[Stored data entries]
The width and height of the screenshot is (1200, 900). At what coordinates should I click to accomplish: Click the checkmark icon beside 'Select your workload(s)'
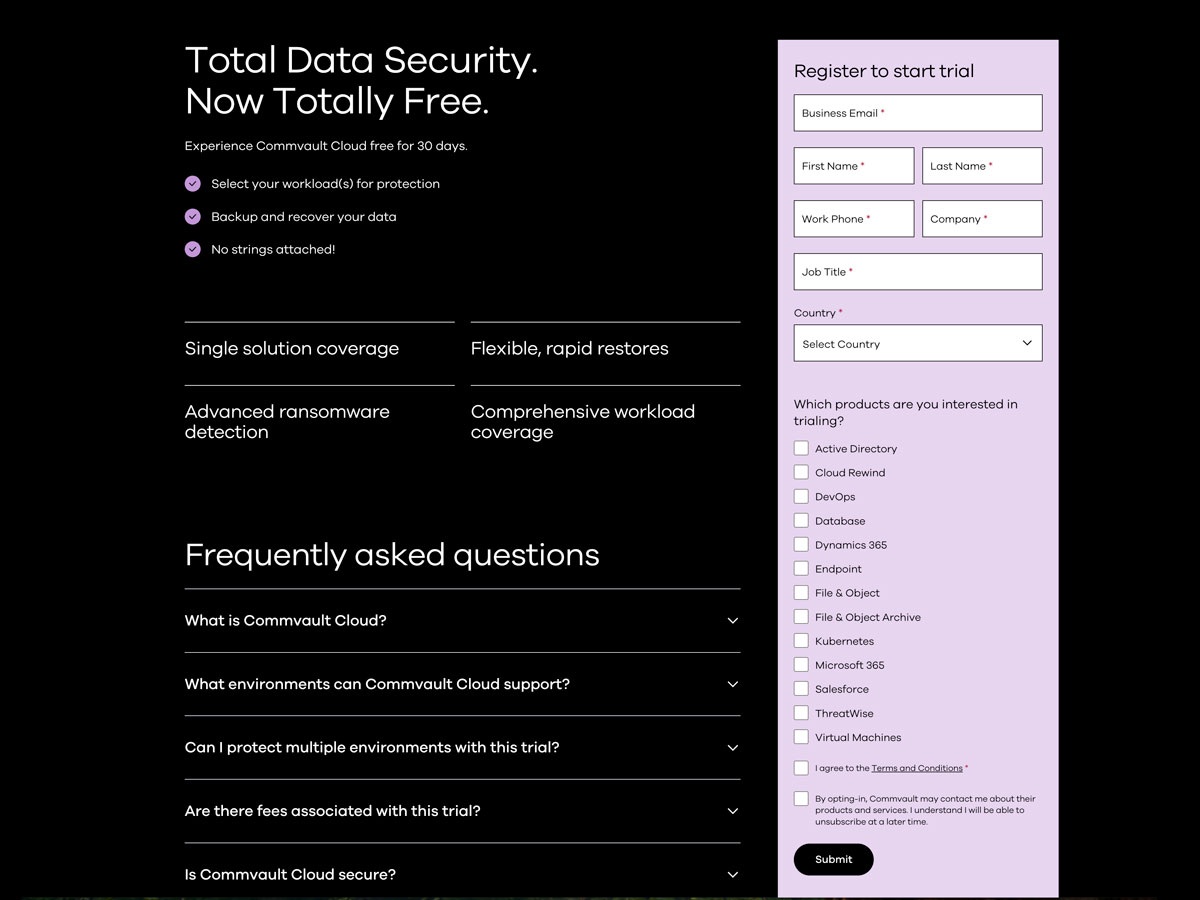[193, 184]
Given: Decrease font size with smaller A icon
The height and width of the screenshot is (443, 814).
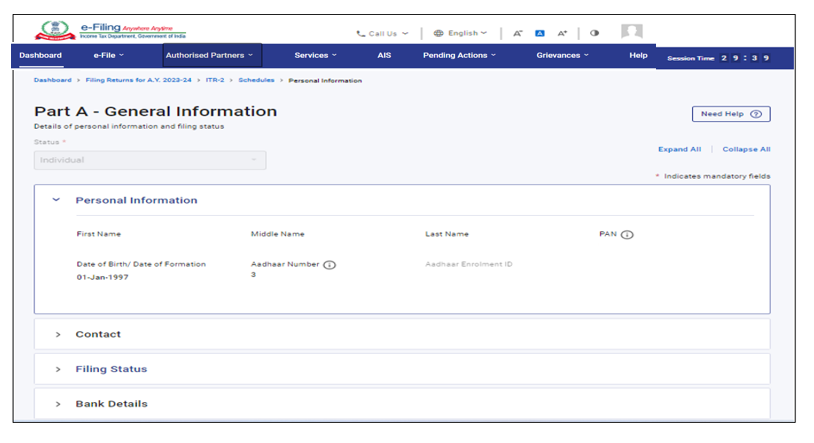Looking at the screenshot, I should (x=518, y=33).
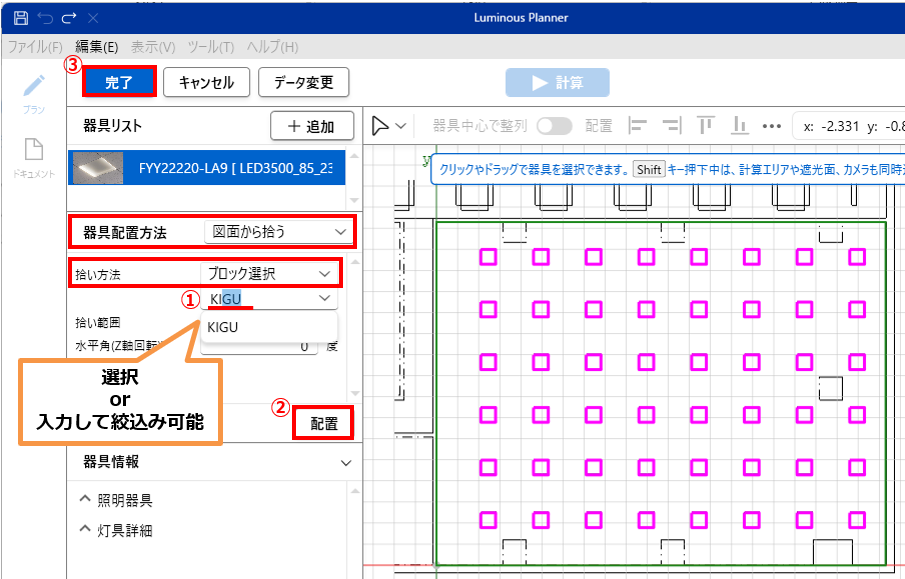Viewport: 905px width, 579px height.
Task: Click the undo arrow icon
Action: (x=45, y=18)
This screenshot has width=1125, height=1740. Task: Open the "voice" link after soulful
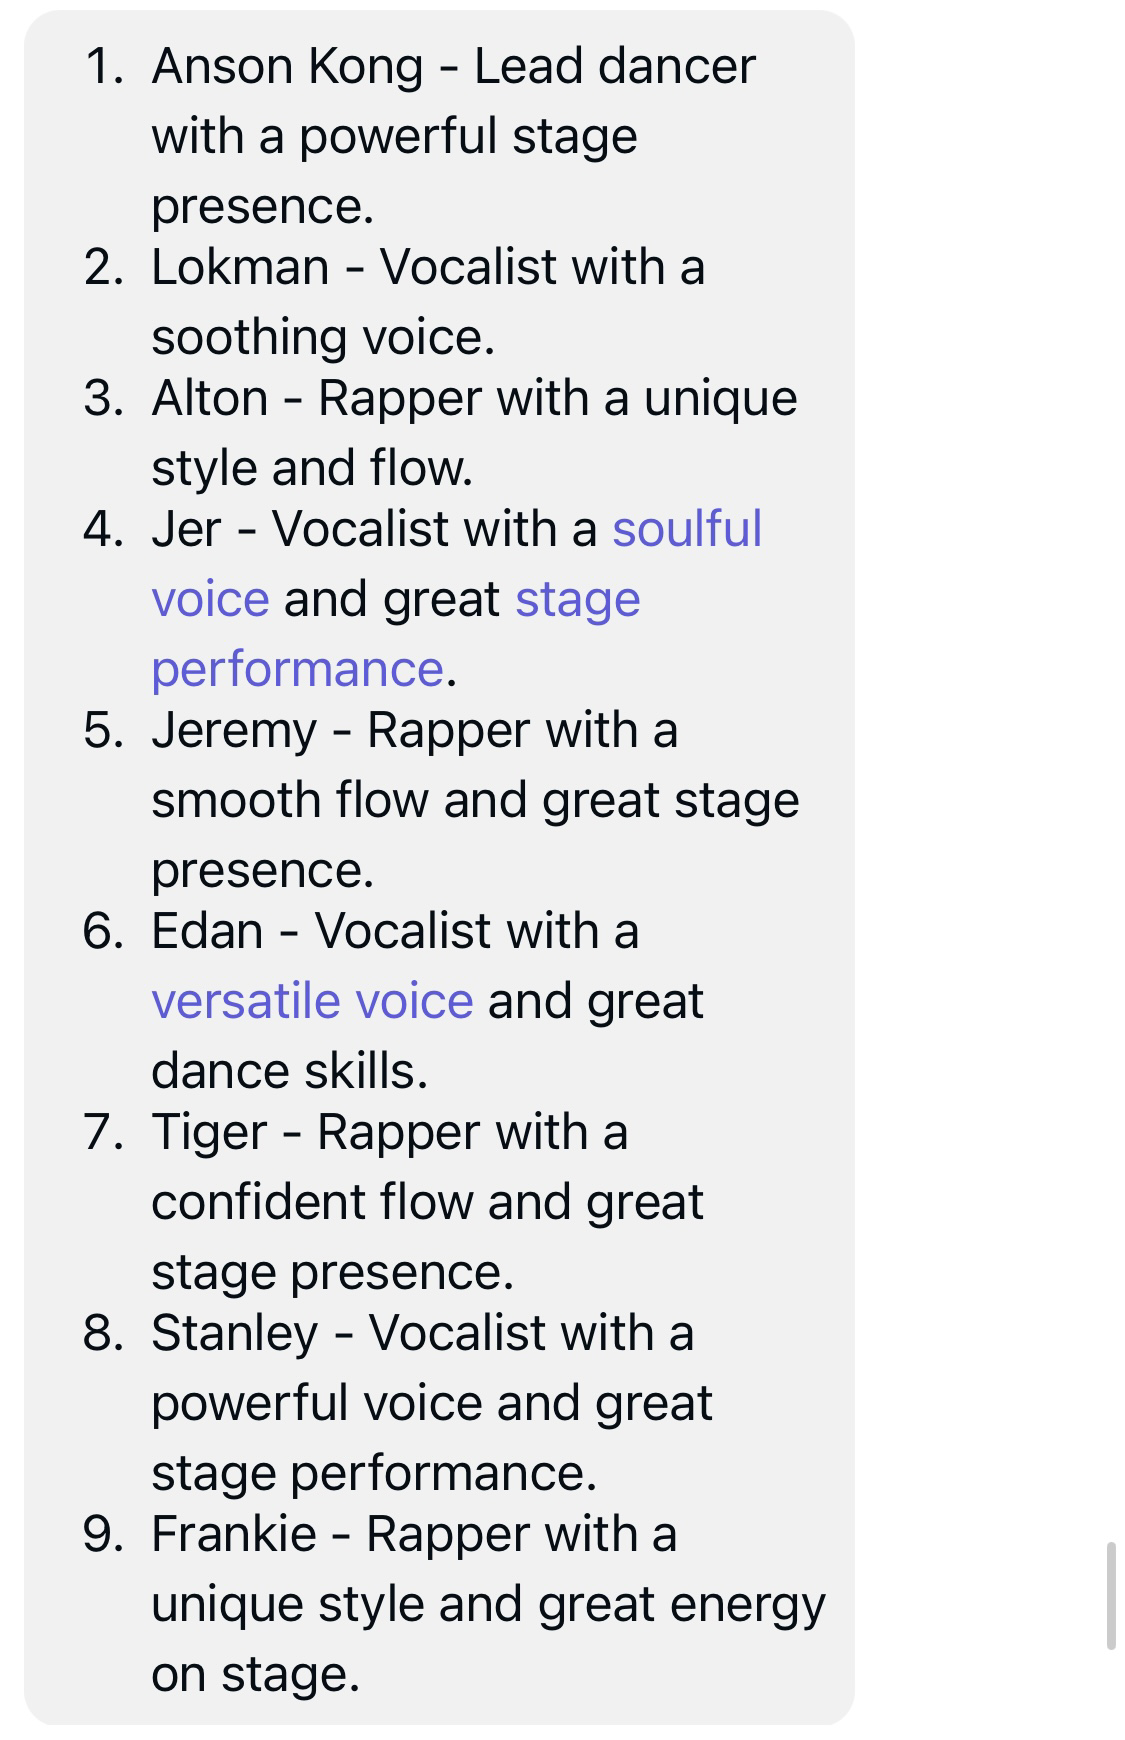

= EXERCISE DIRECTIONS =
Where pictures appear, omit them, and transcribe exactly, with nothing else, the lines from the line with "The height and" through the final line of the records above, both ends included.

= OUTPUT =
The height and width of the screenshot is (443, 814).
Looking at the screenshot, I should (x=518, y=33).
Viewport: 905px width, 579px height.
Task: Click the undo arrow icon
Action: (x=45, y=18)
This screenshot has width=1125, height=1740. Task: Open the "voice" link after soulful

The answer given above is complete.